# [Source passage]
• SUN Qiang is a researcher, Doctoral Supervisor, is a recipient of the National Science Fund for Distinguished Young Scholars and the Leading Talent of Scientific and Technological Innovation for Young and Middle-aged Scientists of the Ministry of Science and Technology. He has received the 2018 Tan Jiazhen Life Science Innovation Award, the 2020 WuXi AppTec Life Chemistry Research AwardScholar Award, and the First Prize of the 2022 Shanghai Natural Science Award. He also serves as Council Member of the Chinese Association for Laboratory Animal Science, Standing Director of the Primate Laboratory Animal Specialized Committee, Council Member of the Shanghai Laboratory Animal Science Association, and Committee Member of the Biosafety Specialized Committee.

# [Supplied data]
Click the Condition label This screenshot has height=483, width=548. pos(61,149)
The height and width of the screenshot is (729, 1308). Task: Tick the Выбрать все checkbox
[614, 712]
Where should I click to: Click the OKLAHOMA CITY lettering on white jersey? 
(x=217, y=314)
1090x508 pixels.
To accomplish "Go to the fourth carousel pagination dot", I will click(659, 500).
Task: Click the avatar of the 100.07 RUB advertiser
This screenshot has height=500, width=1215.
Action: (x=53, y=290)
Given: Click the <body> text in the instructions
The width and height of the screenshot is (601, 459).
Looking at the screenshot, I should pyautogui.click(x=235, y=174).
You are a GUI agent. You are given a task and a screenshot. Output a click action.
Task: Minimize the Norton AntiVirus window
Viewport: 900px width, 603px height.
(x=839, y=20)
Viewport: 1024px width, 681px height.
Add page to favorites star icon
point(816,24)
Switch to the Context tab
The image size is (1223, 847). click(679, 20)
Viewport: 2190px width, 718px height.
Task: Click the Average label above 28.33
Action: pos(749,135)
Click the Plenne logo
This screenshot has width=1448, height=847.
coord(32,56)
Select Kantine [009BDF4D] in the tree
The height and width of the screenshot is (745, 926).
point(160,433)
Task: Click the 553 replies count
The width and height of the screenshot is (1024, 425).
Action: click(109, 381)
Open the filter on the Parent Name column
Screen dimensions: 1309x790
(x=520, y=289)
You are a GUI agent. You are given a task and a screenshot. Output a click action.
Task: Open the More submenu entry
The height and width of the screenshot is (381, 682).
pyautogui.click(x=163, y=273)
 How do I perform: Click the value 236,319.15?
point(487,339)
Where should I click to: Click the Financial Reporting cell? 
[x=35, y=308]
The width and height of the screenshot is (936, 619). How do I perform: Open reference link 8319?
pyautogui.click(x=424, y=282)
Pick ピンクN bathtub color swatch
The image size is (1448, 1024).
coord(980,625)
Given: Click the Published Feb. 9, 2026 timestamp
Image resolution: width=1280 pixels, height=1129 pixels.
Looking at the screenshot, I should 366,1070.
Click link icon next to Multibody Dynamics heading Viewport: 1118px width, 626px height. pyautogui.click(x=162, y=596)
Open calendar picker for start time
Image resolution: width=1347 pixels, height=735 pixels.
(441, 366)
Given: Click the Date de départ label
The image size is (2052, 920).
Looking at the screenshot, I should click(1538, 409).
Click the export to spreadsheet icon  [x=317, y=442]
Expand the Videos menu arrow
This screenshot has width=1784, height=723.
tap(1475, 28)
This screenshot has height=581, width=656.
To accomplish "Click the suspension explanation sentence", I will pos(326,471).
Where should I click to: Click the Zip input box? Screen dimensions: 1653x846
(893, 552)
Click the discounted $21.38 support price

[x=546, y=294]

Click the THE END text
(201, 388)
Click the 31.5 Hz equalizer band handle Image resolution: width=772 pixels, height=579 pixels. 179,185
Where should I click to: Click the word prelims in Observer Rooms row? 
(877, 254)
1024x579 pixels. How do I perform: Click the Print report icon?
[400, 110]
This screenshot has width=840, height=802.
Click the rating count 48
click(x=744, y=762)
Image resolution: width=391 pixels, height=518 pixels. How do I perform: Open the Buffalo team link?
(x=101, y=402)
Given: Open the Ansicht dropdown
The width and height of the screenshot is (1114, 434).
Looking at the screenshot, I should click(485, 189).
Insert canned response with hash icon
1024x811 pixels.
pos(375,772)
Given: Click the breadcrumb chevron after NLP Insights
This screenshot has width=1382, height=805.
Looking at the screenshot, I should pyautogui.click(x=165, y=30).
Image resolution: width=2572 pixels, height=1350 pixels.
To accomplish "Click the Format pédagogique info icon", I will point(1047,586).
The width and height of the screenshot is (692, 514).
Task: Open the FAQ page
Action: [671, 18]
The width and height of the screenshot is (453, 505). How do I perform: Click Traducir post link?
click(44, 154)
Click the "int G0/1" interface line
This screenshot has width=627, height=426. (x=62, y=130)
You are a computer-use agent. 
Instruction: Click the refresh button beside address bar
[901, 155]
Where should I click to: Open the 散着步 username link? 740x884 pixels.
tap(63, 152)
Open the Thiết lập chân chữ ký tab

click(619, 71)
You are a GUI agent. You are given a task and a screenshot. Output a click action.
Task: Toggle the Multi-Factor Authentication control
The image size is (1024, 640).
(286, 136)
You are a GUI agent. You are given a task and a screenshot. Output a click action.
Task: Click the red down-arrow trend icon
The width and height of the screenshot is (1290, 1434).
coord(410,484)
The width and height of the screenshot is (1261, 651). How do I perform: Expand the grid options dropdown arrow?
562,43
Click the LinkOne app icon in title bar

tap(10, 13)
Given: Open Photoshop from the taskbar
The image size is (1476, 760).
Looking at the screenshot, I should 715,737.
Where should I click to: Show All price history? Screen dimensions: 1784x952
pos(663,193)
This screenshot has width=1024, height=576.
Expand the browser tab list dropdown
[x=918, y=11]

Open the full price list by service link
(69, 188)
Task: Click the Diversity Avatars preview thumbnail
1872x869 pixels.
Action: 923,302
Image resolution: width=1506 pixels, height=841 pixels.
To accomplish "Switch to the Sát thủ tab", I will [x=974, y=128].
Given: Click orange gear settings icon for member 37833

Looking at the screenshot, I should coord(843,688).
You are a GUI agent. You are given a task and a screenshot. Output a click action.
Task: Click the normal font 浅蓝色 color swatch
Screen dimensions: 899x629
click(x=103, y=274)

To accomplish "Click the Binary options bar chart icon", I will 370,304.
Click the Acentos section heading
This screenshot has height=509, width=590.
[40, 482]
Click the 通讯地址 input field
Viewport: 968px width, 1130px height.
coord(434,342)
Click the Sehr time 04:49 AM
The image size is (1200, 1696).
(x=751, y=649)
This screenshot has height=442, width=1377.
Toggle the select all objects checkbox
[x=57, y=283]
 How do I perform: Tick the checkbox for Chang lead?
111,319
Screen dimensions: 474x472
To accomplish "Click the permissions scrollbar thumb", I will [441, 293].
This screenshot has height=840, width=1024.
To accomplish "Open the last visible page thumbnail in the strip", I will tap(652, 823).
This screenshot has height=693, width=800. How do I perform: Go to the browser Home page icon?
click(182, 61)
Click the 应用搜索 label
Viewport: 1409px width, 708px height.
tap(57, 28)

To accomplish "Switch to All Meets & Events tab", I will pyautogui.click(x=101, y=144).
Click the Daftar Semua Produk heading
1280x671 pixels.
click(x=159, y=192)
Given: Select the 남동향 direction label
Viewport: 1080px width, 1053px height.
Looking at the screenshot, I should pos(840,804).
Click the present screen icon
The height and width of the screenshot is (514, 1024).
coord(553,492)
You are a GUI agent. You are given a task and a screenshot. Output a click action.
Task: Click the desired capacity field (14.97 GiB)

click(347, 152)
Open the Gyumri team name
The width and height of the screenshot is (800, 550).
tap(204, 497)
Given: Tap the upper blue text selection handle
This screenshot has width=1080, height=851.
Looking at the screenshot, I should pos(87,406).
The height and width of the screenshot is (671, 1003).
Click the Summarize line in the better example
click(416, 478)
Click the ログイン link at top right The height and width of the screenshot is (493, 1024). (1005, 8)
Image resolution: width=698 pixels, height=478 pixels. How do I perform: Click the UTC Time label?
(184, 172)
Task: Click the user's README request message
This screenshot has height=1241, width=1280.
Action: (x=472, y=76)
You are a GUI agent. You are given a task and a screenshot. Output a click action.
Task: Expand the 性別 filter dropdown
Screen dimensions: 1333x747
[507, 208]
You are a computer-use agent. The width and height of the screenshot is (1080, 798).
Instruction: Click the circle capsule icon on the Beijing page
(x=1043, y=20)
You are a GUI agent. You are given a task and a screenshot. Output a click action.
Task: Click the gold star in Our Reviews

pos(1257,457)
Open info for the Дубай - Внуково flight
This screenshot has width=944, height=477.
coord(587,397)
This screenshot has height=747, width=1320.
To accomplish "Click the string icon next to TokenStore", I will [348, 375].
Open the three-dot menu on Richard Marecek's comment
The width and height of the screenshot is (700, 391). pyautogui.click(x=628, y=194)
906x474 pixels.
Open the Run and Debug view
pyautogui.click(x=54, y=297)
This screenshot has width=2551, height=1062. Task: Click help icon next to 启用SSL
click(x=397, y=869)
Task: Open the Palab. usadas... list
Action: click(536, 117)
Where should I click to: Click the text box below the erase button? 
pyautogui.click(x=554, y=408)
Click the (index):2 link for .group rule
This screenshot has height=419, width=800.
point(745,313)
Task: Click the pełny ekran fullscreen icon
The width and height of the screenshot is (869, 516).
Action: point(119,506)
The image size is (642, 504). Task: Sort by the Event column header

# [Work item A]
In the biography of SUN Qiang, what prize did he receive in 2022?
# [Work item B]
Write the next part of the biography of SUN Qiang, picking up after its final sentence.

# [Task response A]
The First Prize of the 2022 Shanghai Natural Science Award.

# [Task response B]
    He has been dedicated to laboratory animal management and the development of technologies for constructing animal models, achieving China's first "test-tube cynomolgus monkeys" in 2007 (PNAS, 2008). He successively established a lentiviral transfection-based transgenic monkey construction technology and generated transgenic monkeys exhibiting human autism-like phenotypes (Nature, 2016); developed a maturation acceleration technology based on heterotopic testis transplantation combined with hormone injection in cynomolgus monkeys, significantly shortening the sexual maturation time of male cynomolgus monkeys (Cell Research, 2016; Natl Sci Rev, 2021); established and optimized CRISPR/Cas9-based gene editing technologies in rats, mice, and cynomolgus monkeys, generating gene knockout and knock-in animal models (Cell Research, 2017 & 2018; Nature Communications, 2018; Natl Sci Rev, 2019a); and developed a non-human primate nuclear-cytoplasmic replacement technology based on first polar body replacement (Cell Research, 2020). To address the challenges of chimerism, off-target effects, difficulties in complex genetic manipulation, non-uniform genetic backgrounds, and prolonged generation times in existing non-human primate model construction, he established, for the first time internationally, non-human primate somatic cell cloning technology (Cell, 2018), and subsequently utilized this technology to successfully generate the world's first batch of BMAL1 knockout cloned monkeys with circadian rhythm disorders (Natl Sci Rev, 2019b).